I would like to say thank you to everyone who helped to make this monster work by testing, sending patches or by providing hardware to build on.

Robert

(Comments are closed)


Comments
  1. By Marc Balmer (213.189.137.178) on

    Having OpenOffice available for our users is a great plus, it together with other apps it makes OpenBSD a nice desktop system for everydays use (and not only for vi-using LaTeX addicts like me...)

  2. By Dunceor (192.16.134.66) on

    This is very nice for the users even though like Marc I'm a vim/LaTeX addict =)

    Comments
    1. By djm@ (203.217.30.85) on

      > This is very nice for the users even though like Marc I'm a
      > vim/LaTeX addict =)

      I like tea, but I also like apples. Somehow, apart from not being able to fit both in my mouth at once, my like for these almost completely different things don't seem to collide.

  3. By Bernd Schoeller (82.130.74.28) on

    Great summary. Wouldn't it be possible to use hard-links instead of copy operations for the object files? (Probably not, that build process already looks horribly complicated without trying to mess with the copy operations)

  4. By Han Boetes (213.84.147.9) han@mijncomputer.nl on

    Looking a bit through the patches a lot of them can be applied to the main OOo tree. How is the communication going with the OOo maintainers? I mean the ideal goal for a porter is to get all his patches applied to the sourcetree so the next release can build without a single patch.

    Comments
    1. By Anonymous Coward (195.56.245.130) on

      > Looking a bit through the patches a lot of them can be applied to the main OOo tree. How is the communication going with the OOo maintainers?

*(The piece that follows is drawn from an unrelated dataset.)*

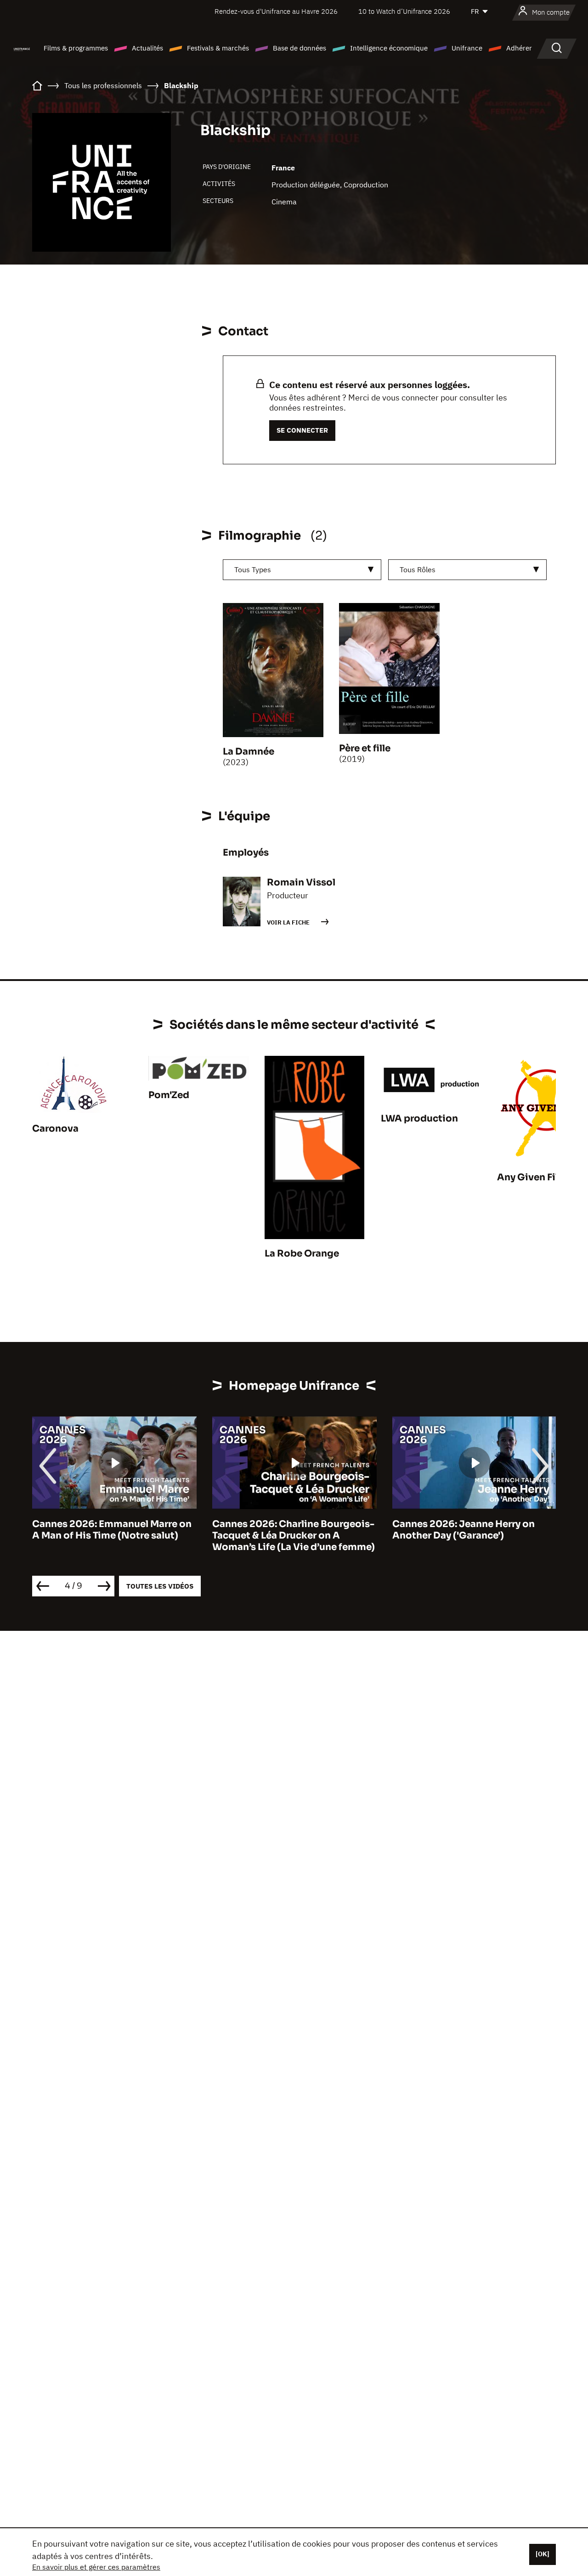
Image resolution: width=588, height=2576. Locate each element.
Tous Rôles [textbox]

I mean the ideal goal for a porter is to get all his patches applied to the sourcetree so the next release can build without a single patch.

      "I am also working together with the OpenOffice.Org team to put our patches into their repository. Currently we have 134 patches and more than 30 are waiting to be commited to the OpenOffice.Org CVS repository."

      Comments
      1. By grg (203.122.221.58) on

        I look at this:
        http://wiki.services.openoffice.org/wiki/Porting_to_x86-64_(AMD64,_EM64T)
        and wonder at the difficulty of getting it working on OpenBSD/amd64 when the above page mentions the large unmerged patchset against the main tree. There are no linux/amd64 binaries after them working on it for how long now? and you guys get it going on OpenBSD/amd64 in mere months :-) Well done!

  5. By David (87.1.214.91) dcoppa@gmail.com on

    Hats off to all the people involved in this great port!

    Now OpenBSD is MY ONLY desktop @ work ;)

  6. By Michael Bibby (61.141.86.174) on

    I also need a chinese input method for DESKTOP system with OpenBSD. :(

    Comments
    1. By Marc Espie (213.41.185.88) espie@openbsd.org on

      > I also need a chinese input method for DESKTOP system with OpenBSD. :(

      Stop whining !

      Where were you when I asked for some feedback on uim ?
      It does feature some chinese input methods you know.

      However, I do not speak any chinese, so I can't tell whether it's
      any use for chinese speakers. I've only tested the japanese part.

      You want chinese input ? go test! tell me what's missing! find
      people who speak chinese and can understand code !

      Comments
      1. By tamo (60.35.182.245) on http://tamo.tdiary.net/

        > Stop whining !
        >
        > Where were you when I asked for some feedback on uim ?

        Thanks for reminding me to test IMs on OpenBSD.
        I once ported SCIM and have forgotten it (because I've been happy with it).
        Tomorrow I'll test UIM and SCIM again.